The thing is, the food warrants the pretension, because it's all outstanding. Jackets are required for men, almost unheard of in this casual town, but the requirement is fitting for such European elegance in decor, table settings, ambiance and service. Who wouldn't dress in the company of a $3 million wine collection offering more than 44,000 bottles and 1,800 labels?
It's pretty much a truck stop, parked among industrial yards, massive warehouses and salvage dumps. But it's pretty, like a country farmhouse inside, and flowing with serve-yourself coffee, fountain drinks and good cheer. The food is the real deal, too, homemade and hearty (the charbroiled chili-size burger is tops, flooded with spicy chili, Cheddar cheese and onions; the meat loaf is like Mom's, served with mashed potatoes, gravy, corn and a dinner roll). Any of the breakfasts start the day with a smile, like the $4.25 specials (ham and green chile scramble, hash browns and toast on Tuesdays). Thanks to our handyman, we've got a fix on the best working fella's lunch in town.
The place is tiny (order through a cutout in the wall), yet the menu is massive, almost galactic. More than 50 toppings. More than three dozen pizza combinations. More than two dozen subs, plus calzones, salads and appetizers. All with an otherworldly theme. Check out the names of the dishes: pulsar, axiom, quark, Apollo 13, full moon, alien, Sputnik. It's almost as much fun ordering as it is eating. No surprise, Cosmic caters to the ASU crowd, staying open until midnight on weekends with $1 delivery.
The moon isn't made out of green cheese. Here, it's a pie topped with breadcrumbs, prosciutto, garlic, Romano and basil.
Places like Jack in the Box or Denny's are quick fixes, but we can never respect ourselves in the morning. We rub our blurry eyes the next day, see that crumpled sourdough Jack wrapper by the side of the bed, and dread sets in -- what have we done?
So now, we head over to Mickey's Hangover, a fun dive bar that serves its full menu until 2 a.m. on weeknights, 3 a.m. on weekends. It's trailer-trash food, but well-prepared trash, like Santa Fe rolls of four fat taquitos stuffed with chicken and chiles in a thin, potent jalapeño sauce. Or "Jesus on the Mountain," mounding hefty shavings of ham with crisp bacon, melted Cheddar, two fried eggs and potato chunks on a bun. Or Mickey's Monster, an enormous pizza piled with every topping offered in this universe. And miniature hot dogs are cute, tucked in little-bitty buns, topped with Cheddar and chile, with a tiny bottle of Tabasco served alongside.
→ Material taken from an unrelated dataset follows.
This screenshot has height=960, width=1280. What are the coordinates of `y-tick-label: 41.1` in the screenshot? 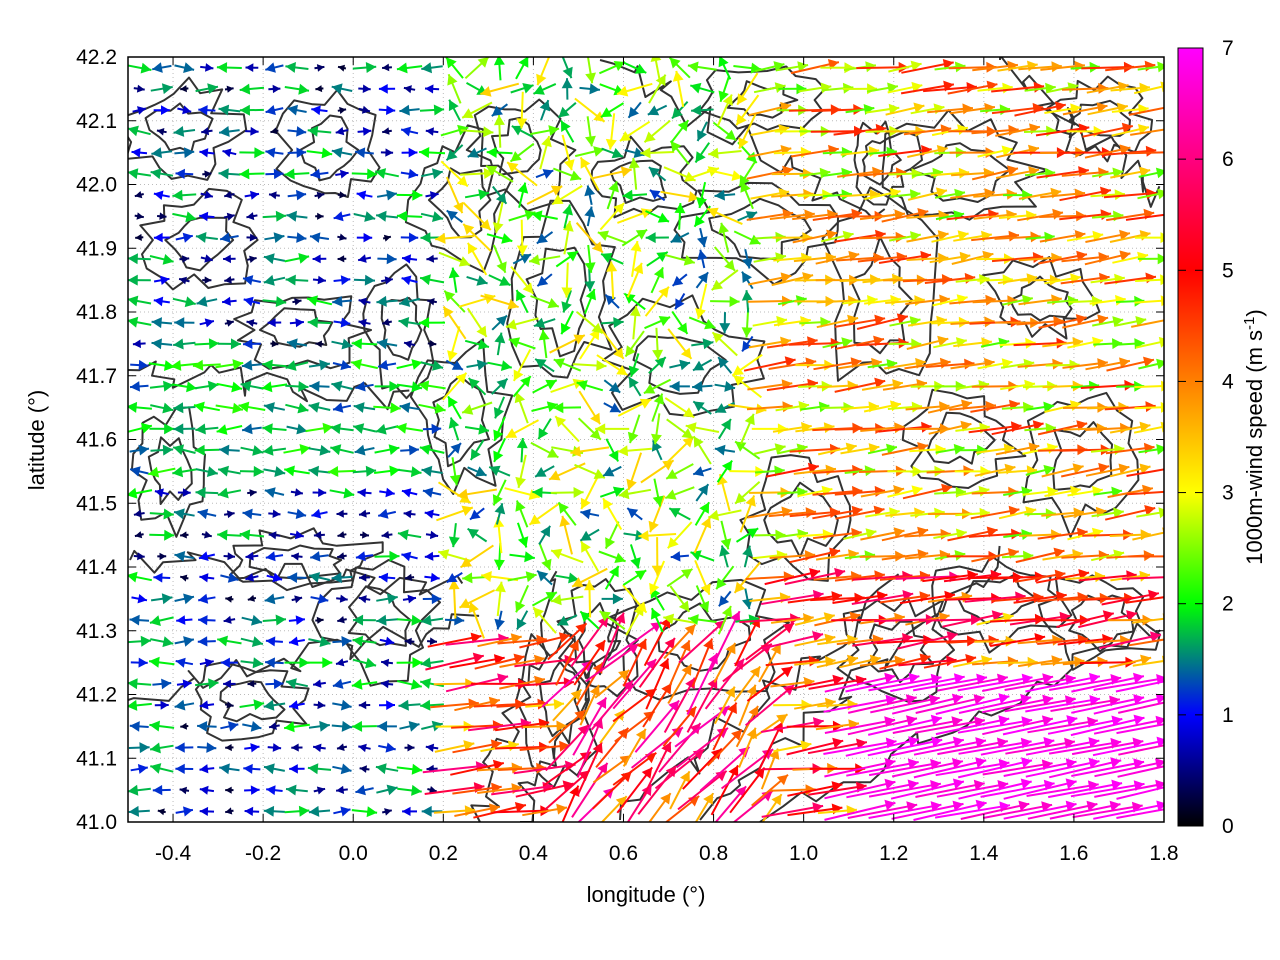 It's located at (96, 758).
Hey, it's not high cuisine. But at least we won't be ashamed when we awake.
Which is why we have Western Pizza on our speed dial. The kind folks here keep the kitchen open until 1 a.m. on weeknights, and until 3 a.m. on weekends. They even deliver (from 32nd to 68th streets and Thomas to Camelback roads)!
Western Pizza serves up victuals so good, we could eat them 'round the clock. One pie, actually, keeps us full for at least two days. The 18-inch large is almost three inches thick and weighs almost 20 pounds, loaded to the gills with toppings like the Western Round-Up -- mushrooms, pepperoni, salami, ham, peppers and onions under buckets of mozzarella. And there's plenty of other delish dishes from which to choose: souvlaki on a stick (savory pork in Greek herbs), fries and gravy, a half-dozen types of wings, spicy barbecued ribs, a flurry of filling salads and funky desserts (bowl of cookie, puffed wheat cake and such). Now, is it time for breakfast yet?